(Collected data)
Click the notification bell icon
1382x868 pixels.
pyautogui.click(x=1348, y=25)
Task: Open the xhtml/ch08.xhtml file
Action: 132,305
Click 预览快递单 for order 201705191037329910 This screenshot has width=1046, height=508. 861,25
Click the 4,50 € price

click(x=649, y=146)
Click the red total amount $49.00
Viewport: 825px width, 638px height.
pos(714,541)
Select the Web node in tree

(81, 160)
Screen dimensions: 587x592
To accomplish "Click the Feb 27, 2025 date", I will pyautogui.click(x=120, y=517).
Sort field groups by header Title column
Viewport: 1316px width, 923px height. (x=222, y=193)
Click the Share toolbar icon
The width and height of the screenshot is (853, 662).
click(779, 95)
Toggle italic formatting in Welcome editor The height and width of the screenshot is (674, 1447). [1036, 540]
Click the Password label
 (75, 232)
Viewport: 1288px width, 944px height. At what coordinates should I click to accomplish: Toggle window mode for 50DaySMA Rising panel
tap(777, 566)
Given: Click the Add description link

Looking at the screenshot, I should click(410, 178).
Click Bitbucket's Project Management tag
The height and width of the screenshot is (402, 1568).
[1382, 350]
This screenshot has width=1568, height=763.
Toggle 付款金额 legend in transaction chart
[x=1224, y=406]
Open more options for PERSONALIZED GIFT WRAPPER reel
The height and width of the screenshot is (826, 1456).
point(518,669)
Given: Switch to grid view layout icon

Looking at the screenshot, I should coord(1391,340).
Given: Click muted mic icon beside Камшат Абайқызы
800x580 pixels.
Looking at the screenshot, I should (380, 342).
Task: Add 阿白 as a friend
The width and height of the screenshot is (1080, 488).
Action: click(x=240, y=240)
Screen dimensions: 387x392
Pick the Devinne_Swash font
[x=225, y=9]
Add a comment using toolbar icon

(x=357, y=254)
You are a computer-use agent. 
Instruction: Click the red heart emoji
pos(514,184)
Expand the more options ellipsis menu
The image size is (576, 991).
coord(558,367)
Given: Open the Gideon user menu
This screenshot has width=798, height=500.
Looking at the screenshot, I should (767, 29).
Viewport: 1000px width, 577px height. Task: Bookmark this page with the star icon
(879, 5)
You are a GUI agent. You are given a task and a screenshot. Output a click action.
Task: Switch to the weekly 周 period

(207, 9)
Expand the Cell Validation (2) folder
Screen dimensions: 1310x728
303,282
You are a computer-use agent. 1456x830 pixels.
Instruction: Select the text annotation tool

*Task description:* Above are the records. Print exactly, and only, the lines from the line with "Sort field groups by header Title column" to the line with "Task: Add 阿白 as a friend", both inclusive.

*Output of the exercise:*
Sort field groups by header Title column
Viewport: 1316px width, 923px height. (x=222, y=193)
Click the Share toolbar icon
The width and height of the screenshot is (853, 662).
click(779, 95)
Toggle italic formatting in Welcome editor The height and width of the screenshot is (674, 1447). [1036, 540]
Click the Password label
 (75, 232)
Viewport: 1288px width, 944px height. At what coordinates should I click to accomplish: Toggle window mode for 50DaySMA Rising panel
tap(777, 566)
Given: Click the Add description link

Looking at the screenshot, I should click(410, 178).
Click Bitbucket's Project Management tag
The height and width of the screenshot is (402, 1568).
[1382, 350]
This screenshot has width=1568, height=763.
Toggle 付款金额 legend in transaction chart
[x=1224, y=406]
Open more options for PERSONALIZED GIFT WRAPPER reel
The height and width of the screenshot is (826, 1456).
point(518,669)
Given: Switch to grid view layout icon

Looking at the screenshot, I should coord(1391,340).
Given: Click muted mic icon beside Камшат Абайқызы
800x580 pixels.
Looking at the screenshot, I should (380, 342).
Task: Add 阿白 as a friend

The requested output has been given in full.